### SCHRIFTLICHE AUFGABE
Entnimm die Zeilen beginnend bei der Zeile mit „1280x720 pixels. At“ und endend bei der Zeile mit „Viewport: 1176px width, 1029px“, beide eingeschlossen, und gib sie unverändert wieder.

### BEREITGESTELLTE EINTRÄGE

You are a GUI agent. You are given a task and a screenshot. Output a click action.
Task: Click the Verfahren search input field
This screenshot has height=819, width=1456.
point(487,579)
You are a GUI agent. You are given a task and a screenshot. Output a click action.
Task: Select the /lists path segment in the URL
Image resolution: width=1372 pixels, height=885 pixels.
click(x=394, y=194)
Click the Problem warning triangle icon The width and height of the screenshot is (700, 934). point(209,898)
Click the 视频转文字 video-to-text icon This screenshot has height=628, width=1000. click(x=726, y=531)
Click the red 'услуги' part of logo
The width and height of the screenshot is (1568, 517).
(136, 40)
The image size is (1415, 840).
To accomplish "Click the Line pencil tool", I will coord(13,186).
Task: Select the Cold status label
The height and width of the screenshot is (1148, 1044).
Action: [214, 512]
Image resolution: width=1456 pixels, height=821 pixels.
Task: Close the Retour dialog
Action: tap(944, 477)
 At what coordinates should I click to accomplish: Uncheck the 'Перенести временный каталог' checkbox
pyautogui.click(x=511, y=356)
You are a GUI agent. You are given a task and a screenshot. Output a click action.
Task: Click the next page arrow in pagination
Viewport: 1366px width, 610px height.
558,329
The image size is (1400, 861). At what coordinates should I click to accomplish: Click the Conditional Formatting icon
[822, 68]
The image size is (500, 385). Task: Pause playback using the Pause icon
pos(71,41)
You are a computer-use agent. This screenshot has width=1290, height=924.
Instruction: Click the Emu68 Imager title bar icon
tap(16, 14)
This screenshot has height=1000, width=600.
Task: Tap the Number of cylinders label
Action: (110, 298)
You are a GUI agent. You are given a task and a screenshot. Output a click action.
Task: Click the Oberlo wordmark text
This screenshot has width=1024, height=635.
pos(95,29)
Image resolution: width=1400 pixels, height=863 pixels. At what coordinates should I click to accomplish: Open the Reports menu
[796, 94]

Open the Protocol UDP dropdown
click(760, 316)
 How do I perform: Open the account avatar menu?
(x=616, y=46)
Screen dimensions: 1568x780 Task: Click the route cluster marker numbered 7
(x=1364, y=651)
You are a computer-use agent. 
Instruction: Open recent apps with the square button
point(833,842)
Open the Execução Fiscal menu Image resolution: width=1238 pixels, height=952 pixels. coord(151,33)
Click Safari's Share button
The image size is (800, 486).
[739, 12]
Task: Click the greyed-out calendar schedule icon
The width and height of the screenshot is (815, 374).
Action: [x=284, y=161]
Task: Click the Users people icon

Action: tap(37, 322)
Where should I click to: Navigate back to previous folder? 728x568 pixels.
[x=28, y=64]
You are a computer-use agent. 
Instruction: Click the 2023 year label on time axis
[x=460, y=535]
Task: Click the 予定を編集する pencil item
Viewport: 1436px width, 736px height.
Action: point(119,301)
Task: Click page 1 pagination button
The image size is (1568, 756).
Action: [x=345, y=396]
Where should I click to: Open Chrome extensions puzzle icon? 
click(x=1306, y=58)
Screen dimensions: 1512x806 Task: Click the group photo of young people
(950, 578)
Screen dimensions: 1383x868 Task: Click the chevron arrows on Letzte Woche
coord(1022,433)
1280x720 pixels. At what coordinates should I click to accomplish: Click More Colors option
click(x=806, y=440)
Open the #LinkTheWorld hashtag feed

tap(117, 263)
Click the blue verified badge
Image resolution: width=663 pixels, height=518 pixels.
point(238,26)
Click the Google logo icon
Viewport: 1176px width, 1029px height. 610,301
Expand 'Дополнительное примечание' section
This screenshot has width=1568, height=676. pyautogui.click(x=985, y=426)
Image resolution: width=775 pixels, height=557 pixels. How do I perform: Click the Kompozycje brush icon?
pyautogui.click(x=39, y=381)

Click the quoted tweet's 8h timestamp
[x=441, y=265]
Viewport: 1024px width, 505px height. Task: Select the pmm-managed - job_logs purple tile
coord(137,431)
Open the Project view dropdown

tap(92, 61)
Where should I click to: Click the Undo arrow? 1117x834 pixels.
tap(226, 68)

### LÖSUNG DER AUFGABE
1280x720 pixels. At what coordinates should I click to accomplish: Click More Colors option
click(x=806, y=440)
Open the #LinkTheWorld hashtag feed

tap(117, 263)
Click the blue verified badge
Image resolution: width=663 pixels, height=518 pixels.
point(238,26)
Click the Google logo icon
Viewport: 1176px width, 1029px height. 610,301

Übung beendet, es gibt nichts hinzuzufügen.